Potential improvements in Heartrail catheter design, which would optimise its use to bypass points of obstruction, include a lower crossing profile and a hydrophilic coating particularly at the tip of the catheter. A smaller sized catheter, for example 4 Fr would make the catheter more deliverable and potentially reduce the possibility for complications further, although at the expense of a reduced backup support and limitation of the diameter of stent that could be accommodated.
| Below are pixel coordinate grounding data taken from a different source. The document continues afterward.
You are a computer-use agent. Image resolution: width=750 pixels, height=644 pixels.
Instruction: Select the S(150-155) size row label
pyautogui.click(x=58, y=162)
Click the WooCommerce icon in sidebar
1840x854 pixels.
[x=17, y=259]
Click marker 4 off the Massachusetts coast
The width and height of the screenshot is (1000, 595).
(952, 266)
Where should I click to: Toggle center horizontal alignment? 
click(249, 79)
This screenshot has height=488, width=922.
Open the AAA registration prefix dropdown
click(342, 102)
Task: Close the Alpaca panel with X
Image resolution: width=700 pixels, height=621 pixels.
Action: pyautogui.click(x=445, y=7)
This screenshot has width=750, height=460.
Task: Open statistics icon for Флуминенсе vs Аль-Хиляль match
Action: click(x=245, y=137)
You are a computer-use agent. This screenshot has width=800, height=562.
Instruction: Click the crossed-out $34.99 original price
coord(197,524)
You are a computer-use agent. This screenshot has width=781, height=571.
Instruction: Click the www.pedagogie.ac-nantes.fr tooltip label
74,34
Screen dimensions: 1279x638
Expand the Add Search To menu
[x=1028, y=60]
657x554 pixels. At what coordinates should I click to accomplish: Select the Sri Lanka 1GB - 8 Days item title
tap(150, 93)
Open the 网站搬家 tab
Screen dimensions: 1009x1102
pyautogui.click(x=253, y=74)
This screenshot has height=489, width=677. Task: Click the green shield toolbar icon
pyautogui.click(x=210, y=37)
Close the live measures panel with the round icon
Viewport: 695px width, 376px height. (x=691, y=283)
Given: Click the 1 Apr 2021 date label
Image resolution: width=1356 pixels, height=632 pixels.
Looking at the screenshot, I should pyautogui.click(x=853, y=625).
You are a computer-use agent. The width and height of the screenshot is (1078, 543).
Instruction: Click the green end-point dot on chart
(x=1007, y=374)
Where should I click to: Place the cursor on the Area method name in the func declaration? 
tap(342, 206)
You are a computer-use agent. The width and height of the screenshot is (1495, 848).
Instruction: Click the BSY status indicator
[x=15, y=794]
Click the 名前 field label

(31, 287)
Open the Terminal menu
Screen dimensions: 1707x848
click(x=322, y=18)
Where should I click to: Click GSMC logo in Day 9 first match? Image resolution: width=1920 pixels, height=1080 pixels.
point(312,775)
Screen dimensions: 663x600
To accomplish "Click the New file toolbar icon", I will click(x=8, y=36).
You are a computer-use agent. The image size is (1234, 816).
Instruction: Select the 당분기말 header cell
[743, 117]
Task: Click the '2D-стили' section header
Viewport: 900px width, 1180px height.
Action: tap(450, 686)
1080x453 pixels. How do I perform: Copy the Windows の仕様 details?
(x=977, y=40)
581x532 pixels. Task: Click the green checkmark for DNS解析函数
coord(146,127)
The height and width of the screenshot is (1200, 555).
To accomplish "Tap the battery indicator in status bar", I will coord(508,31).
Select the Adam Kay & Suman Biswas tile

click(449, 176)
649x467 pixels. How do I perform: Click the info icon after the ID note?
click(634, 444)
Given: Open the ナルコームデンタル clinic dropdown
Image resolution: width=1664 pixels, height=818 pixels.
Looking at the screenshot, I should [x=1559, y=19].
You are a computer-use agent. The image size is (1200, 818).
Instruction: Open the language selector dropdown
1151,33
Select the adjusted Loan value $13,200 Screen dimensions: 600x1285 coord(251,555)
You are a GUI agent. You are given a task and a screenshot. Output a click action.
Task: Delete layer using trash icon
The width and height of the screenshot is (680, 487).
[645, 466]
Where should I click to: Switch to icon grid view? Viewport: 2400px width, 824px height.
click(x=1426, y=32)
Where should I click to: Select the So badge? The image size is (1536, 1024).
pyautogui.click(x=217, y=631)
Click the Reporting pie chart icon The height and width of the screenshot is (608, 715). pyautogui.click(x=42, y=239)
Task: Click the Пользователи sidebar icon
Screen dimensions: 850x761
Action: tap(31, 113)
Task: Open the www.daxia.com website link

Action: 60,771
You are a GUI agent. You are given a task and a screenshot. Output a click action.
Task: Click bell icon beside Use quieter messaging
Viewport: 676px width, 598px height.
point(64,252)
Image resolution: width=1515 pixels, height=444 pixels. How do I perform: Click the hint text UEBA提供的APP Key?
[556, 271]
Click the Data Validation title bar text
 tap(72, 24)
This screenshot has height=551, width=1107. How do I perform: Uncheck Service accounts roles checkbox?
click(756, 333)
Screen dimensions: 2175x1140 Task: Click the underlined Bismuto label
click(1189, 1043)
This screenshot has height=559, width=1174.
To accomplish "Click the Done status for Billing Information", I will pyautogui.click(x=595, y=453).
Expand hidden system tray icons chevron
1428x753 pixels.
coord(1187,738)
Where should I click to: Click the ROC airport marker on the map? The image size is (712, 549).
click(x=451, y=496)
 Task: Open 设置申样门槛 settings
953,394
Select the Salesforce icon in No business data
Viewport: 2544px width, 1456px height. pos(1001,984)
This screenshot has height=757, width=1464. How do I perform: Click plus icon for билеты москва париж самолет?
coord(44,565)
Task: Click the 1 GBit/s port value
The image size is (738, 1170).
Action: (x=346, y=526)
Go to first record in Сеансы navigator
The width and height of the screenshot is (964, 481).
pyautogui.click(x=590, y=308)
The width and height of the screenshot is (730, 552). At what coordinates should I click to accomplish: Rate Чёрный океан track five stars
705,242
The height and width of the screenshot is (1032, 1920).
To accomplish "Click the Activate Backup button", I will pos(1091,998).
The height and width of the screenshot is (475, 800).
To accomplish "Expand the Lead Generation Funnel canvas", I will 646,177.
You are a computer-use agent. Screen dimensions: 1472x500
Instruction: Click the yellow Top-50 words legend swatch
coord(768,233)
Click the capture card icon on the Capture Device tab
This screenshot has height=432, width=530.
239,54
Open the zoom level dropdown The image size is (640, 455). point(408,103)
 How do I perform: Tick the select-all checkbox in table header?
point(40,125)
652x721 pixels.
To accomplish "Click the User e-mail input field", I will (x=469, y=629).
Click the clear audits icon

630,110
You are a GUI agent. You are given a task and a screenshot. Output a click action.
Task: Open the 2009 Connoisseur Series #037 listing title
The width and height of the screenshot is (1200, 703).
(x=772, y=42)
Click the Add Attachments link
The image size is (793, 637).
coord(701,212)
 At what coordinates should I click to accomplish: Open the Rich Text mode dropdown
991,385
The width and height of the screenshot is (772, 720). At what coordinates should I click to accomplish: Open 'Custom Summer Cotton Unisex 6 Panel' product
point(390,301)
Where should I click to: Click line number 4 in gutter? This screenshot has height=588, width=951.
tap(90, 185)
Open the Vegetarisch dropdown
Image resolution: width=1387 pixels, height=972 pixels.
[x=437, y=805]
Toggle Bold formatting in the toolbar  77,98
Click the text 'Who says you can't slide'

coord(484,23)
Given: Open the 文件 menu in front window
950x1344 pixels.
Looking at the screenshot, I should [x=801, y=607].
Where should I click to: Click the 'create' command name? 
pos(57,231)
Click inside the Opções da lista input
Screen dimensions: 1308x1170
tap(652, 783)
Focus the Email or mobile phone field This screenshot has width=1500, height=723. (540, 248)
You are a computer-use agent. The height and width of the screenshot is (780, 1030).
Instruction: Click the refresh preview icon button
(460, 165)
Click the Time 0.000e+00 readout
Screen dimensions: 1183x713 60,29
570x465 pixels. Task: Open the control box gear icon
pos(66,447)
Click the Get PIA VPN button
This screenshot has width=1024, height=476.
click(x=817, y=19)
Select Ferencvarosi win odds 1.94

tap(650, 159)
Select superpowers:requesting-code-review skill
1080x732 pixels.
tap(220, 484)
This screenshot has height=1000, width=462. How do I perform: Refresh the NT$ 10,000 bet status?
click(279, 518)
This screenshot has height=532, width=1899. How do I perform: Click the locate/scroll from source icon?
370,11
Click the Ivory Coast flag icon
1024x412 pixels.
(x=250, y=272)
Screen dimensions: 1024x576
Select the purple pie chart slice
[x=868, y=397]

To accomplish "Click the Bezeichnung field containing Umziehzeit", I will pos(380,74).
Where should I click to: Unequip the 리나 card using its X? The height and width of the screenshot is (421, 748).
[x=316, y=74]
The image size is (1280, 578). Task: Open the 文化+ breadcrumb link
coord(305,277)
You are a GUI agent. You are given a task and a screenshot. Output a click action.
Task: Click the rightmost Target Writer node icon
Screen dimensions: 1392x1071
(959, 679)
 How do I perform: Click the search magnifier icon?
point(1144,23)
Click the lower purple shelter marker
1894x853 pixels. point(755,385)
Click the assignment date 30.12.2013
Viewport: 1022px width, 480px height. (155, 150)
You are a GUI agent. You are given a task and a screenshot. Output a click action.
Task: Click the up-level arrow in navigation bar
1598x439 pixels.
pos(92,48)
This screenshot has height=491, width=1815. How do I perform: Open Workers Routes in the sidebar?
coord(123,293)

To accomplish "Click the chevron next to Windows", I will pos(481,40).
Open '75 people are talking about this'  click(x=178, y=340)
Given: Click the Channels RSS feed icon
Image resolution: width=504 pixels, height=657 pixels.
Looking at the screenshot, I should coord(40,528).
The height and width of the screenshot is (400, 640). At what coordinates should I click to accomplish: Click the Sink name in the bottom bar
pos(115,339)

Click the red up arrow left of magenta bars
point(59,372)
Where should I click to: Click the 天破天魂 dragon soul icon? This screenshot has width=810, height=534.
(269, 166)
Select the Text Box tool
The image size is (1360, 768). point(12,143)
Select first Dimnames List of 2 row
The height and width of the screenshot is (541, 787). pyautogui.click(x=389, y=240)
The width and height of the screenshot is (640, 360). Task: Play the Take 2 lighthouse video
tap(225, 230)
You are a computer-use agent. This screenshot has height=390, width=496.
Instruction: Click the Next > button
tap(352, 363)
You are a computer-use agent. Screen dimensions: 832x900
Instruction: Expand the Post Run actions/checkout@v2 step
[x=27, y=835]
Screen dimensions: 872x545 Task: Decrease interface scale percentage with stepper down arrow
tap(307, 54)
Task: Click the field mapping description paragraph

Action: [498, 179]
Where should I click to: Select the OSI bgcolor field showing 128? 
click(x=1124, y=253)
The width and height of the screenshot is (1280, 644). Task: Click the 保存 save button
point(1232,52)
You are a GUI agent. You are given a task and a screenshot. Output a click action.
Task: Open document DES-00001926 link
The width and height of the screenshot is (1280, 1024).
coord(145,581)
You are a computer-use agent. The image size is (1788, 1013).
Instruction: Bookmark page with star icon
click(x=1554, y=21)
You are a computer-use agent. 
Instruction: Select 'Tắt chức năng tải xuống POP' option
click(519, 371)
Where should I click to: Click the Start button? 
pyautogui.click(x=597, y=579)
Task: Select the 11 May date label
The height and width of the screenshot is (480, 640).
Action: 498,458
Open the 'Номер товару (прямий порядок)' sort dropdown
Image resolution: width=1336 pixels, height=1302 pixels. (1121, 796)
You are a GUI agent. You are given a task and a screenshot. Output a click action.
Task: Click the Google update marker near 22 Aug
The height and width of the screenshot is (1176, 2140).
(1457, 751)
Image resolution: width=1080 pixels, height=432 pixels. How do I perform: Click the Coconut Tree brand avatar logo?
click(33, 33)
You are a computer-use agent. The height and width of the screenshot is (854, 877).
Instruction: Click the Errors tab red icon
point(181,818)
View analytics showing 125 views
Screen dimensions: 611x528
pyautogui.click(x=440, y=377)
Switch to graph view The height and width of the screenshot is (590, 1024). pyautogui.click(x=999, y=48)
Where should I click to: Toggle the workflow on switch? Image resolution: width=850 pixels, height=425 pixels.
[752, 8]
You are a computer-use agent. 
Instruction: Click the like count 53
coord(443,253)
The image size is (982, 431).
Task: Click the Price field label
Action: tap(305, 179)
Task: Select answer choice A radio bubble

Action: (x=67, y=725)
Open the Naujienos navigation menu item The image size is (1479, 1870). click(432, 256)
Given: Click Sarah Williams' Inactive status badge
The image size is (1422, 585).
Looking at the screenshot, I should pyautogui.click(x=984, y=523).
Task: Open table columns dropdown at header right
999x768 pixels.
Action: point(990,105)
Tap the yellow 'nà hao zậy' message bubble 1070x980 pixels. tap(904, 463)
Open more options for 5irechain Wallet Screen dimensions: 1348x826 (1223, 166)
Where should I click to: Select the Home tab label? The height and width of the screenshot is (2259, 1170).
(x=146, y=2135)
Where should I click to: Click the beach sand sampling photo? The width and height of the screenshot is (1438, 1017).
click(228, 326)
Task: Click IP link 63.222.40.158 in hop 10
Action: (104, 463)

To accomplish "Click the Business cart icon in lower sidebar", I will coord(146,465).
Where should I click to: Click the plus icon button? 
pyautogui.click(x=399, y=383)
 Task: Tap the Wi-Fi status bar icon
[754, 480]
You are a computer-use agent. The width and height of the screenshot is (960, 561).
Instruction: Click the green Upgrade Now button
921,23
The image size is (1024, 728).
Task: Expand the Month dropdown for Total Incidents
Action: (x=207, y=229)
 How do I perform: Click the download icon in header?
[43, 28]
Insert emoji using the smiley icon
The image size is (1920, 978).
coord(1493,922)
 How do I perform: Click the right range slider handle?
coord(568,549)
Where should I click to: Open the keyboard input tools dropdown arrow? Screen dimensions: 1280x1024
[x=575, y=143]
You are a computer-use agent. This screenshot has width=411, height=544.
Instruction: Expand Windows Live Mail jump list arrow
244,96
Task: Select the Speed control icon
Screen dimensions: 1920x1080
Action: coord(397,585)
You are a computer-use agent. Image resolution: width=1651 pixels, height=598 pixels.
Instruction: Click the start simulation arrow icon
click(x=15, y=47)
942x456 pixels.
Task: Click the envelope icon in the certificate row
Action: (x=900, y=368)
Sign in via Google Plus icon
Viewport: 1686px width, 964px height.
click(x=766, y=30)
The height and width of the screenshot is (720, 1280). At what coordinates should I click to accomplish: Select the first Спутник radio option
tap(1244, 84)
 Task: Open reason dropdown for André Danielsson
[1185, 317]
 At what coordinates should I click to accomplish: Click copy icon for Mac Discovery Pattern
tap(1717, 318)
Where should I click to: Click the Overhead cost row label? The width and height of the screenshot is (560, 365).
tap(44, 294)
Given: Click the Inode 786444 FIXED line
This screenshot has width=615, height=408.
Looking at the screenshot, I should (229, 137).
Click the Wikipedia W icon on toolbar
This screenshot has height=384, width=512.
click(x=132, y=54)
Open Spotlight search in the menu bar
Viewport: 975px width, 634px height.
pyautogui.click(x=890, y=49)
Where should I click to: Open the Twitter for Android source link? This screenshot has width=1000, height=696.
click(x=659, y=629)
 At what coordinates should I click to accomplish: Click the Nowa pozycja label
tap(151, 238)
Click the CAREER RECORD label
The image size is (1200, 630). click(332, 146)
In conclusion, we have demonstrated that use of the Heartrail catheter is both a safe and effective means for distal stent delivery across proximal obstructions in both left and right coronary systems and coronary grafts. Its principal limitation is in vessels with highly stenotic proximal obstructions within 2 cm of the RCA and LCA origins through which the catheter cannot pass. This catheter can be recommended, not only as a bail-out device when all other techniques have failed, but should also be considered early in a procedure when difficulties with stent delivery are anticipated. This is supported by its ease of use, high procedural success, and low incidence of complications.